Owning the platform build for two sequential 6-month programmes — from Canvas configuration through launch — plus the workflow and learner-support decisions that changed how the team produced courses.
FourthRev partnered with King's College London to deliver online programmes. I owned the platform build for two sequential 6-month programmes — taking content from the learning design team and turning it into fully built, tested, launch-ready Canvas courses.
The role spanned the whole production pipeline: Canvas configuration, page build with HTML/CSS, QA, launch readiness, and the post-launch uplifts that came out of running live cohorts. Along the way I made workflow and learner-support decisions that changed how the wider team produced courses.
Two sequential 6-month online programmes for King's College London had to be built in Canvas to a university partner's standards, on a delivery timeline, and ready for live cohorts. The learning design team produced the content; someone had to turn that content into fully built, tested, launch-ready courses.
This was a build-ownership role: responsible not just for assembling pages, but for the Canvas configuration, the HTML/CSS quality, the QA, the launch readiness, and the decisions about how the build process itself should work across two programmes running back to back.

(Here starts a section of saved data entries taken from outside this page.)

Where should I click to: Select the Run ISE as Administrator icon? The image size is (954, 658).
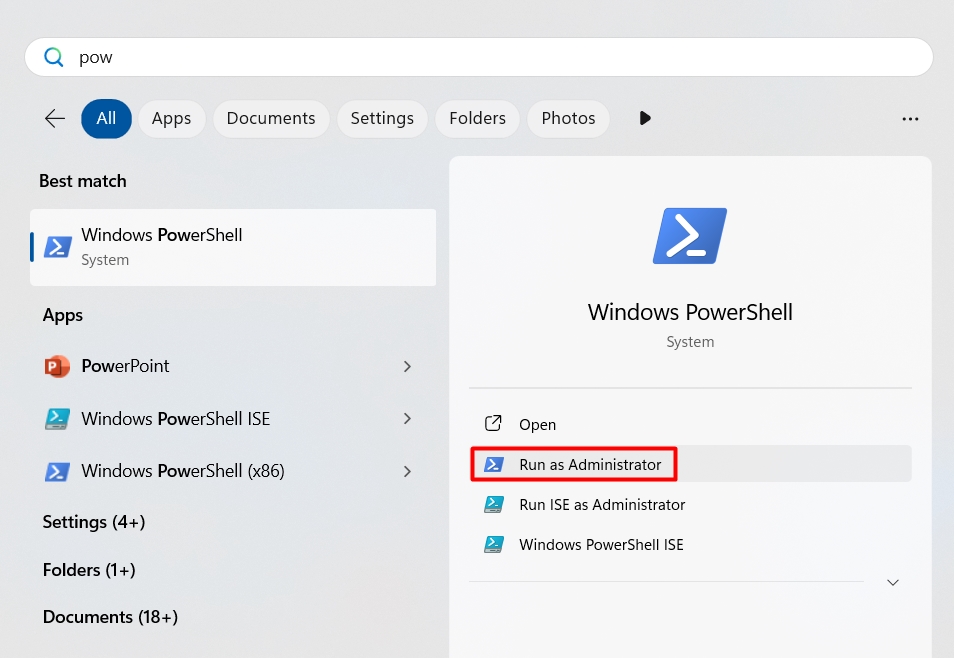493,504
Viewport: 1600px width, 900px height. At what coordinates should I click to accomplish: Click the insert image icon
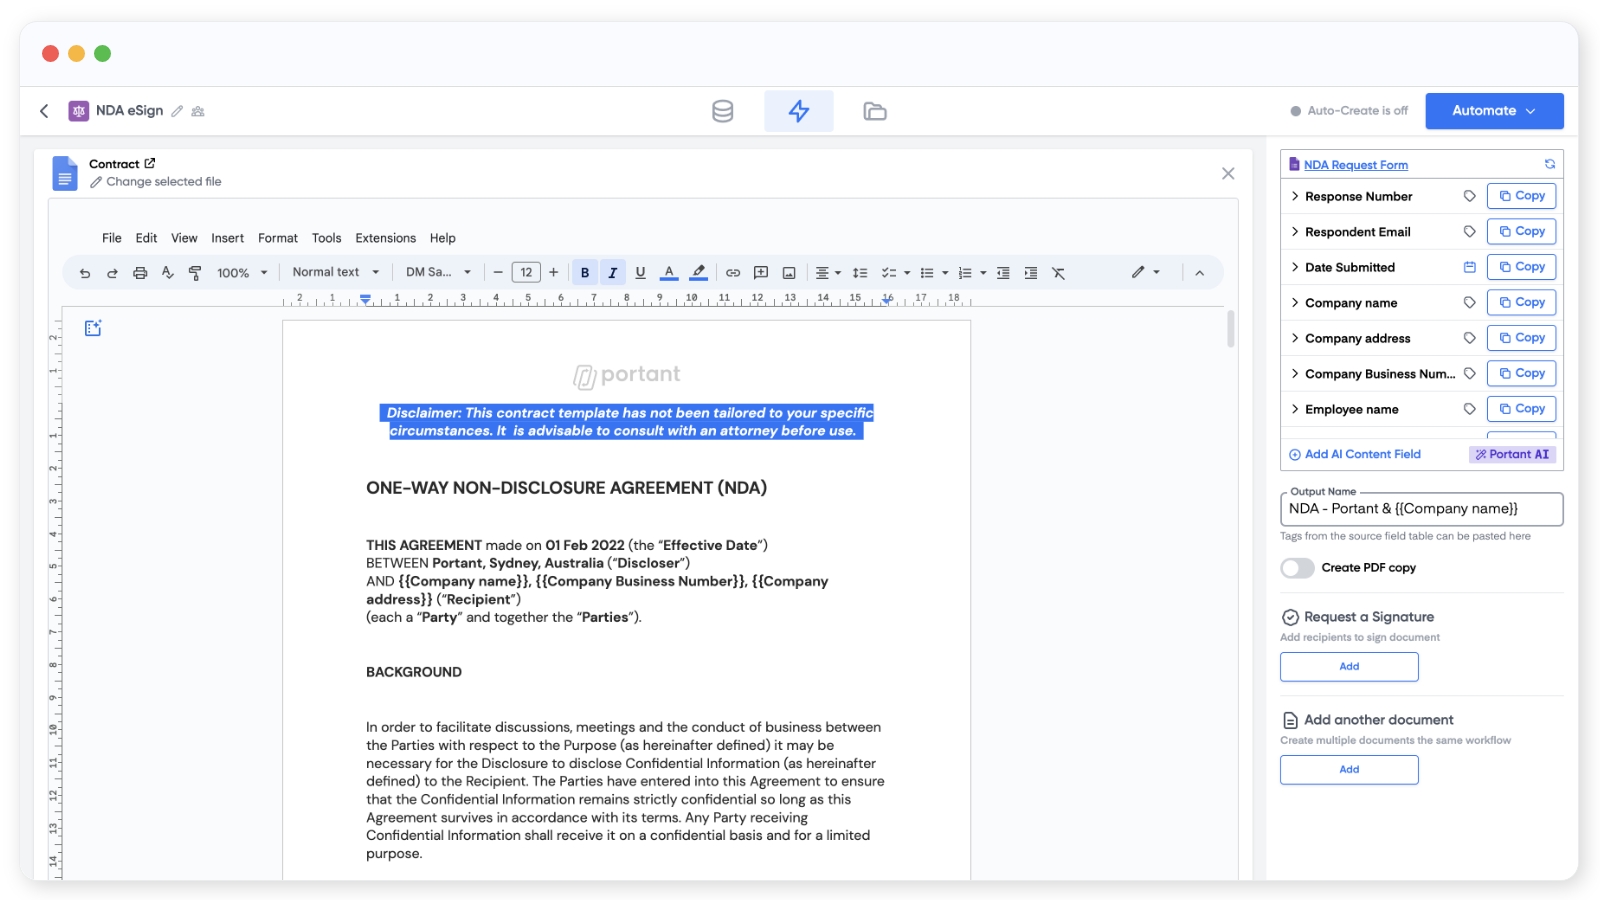[789, 273]
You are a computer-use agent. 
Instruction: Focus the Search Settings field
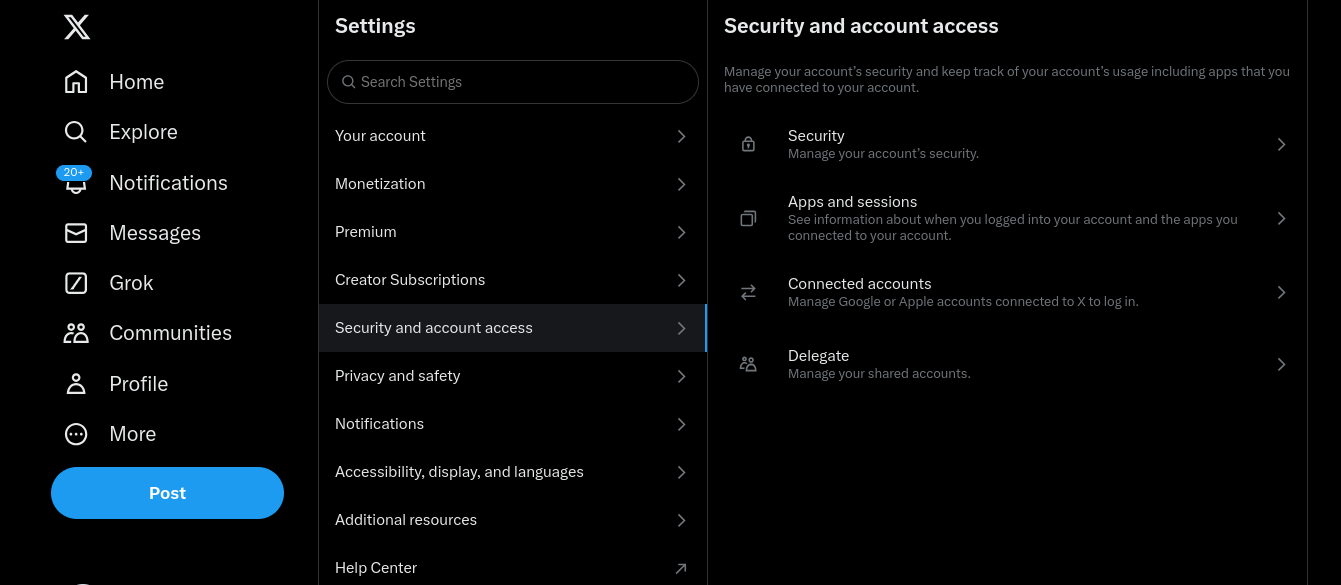(x=512, y=82)
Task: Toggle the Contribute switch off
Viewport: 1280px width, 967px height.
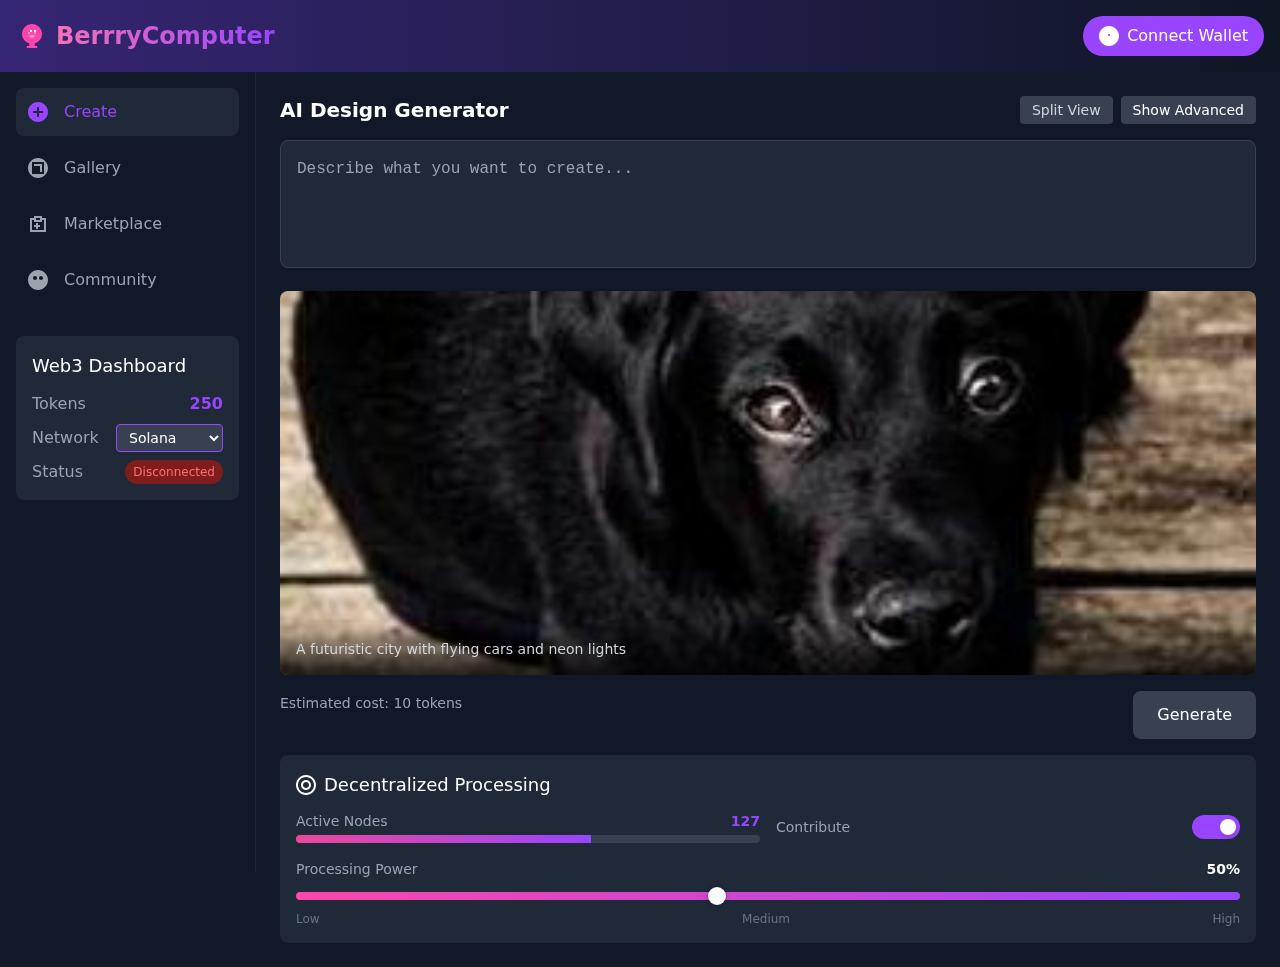Action: click(1215, 827)
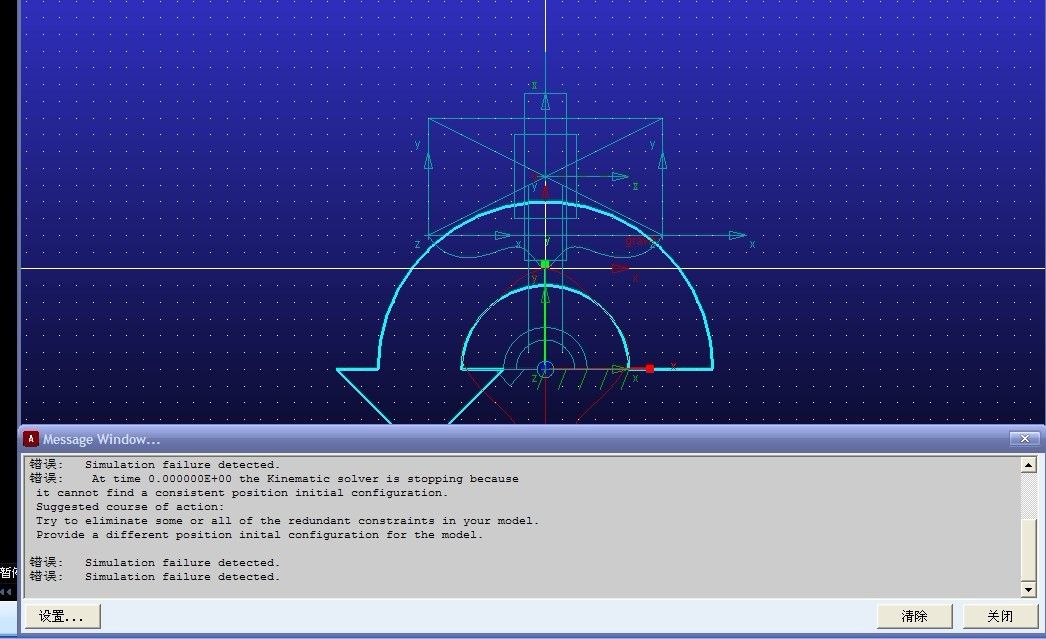
Task: Clear messages using the 清除 button
Action: (x=914, y=616)
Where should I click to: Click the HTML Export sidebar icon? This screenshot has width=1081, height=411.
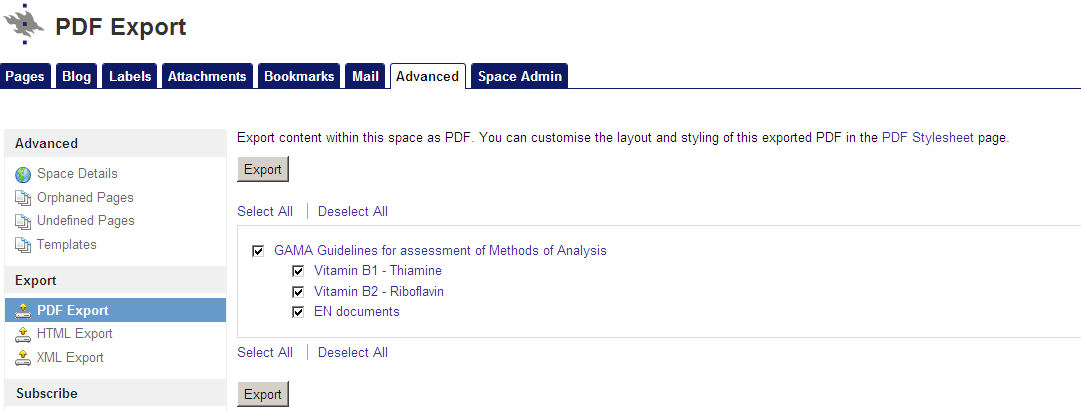point(23,334)
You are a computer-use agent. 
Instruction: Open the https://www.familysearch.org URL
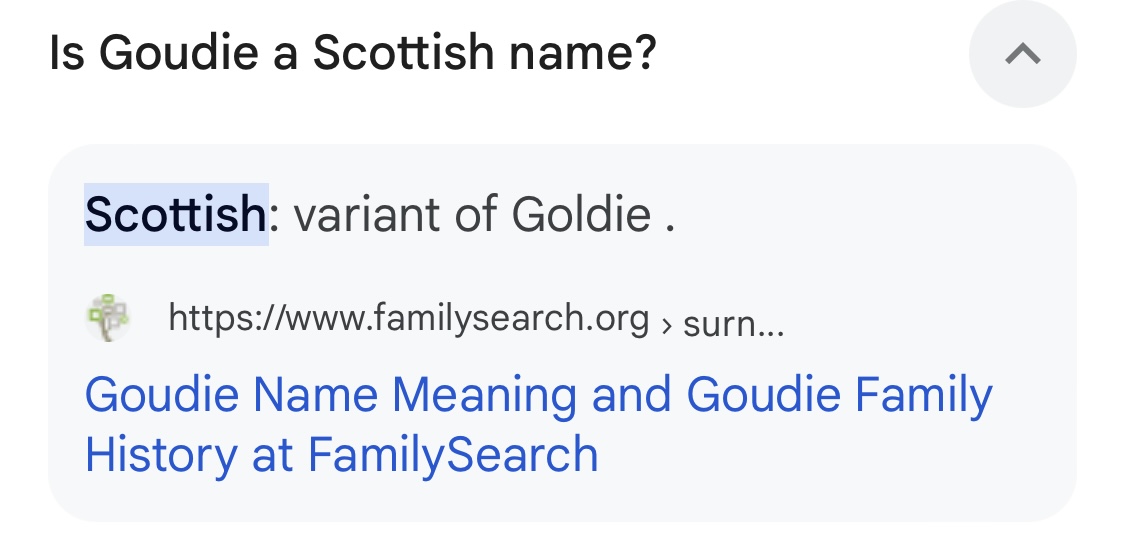[409, 319]
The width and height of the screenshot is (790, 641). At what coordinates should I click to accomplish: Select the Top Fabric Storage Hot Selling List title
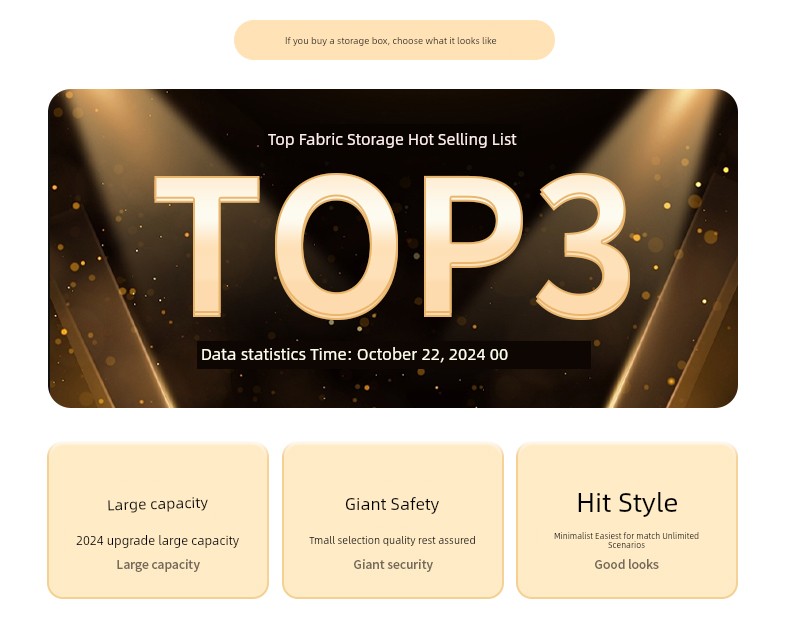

Owned the full build pipeline. From taking learning-design content through to a launch-ready Canvas course: configuration, page build, formatting, QA, and launch prep. Owning the whole pipeline meant the quality and consistency decisions sat in one place.
Built with HTML/CSS for control. Going beyond Canvas's default page editor with custom HTML/CSS gave the programmes a consistent, polished look and made the pages easier to maintain and update across two programmes.
Turned the second build into a better process. Running two programmes sequentially meant the first build taught me what to standardise for the second. I established workflows and standards that the wider team then adopted — making future builds faster and more consistent.
Let live cohorts inform the work. Post-launch uplifts came directly from seeing how learners actually used the courses. Running the live programmes surfaced improvements that no amount of pre-launch QA would have caught.
Owning the build means owning the workflow. The most valuable output wasn't the two courses — it was the build process and standards that the team kept using afterwards. Build ownership is partly a process-design role.
HTML/CSS pays off at scale. Investing in custom build quality early made every subsequent page and uplift easier. The control was worth the upfront effort.
Live cohorts are the real QA. Pre-launch testing catches the obvious problems; running the programme catches the ones that matter to learners. Designing for post-launch uplift from the start made the courses better over their life, not just at launch.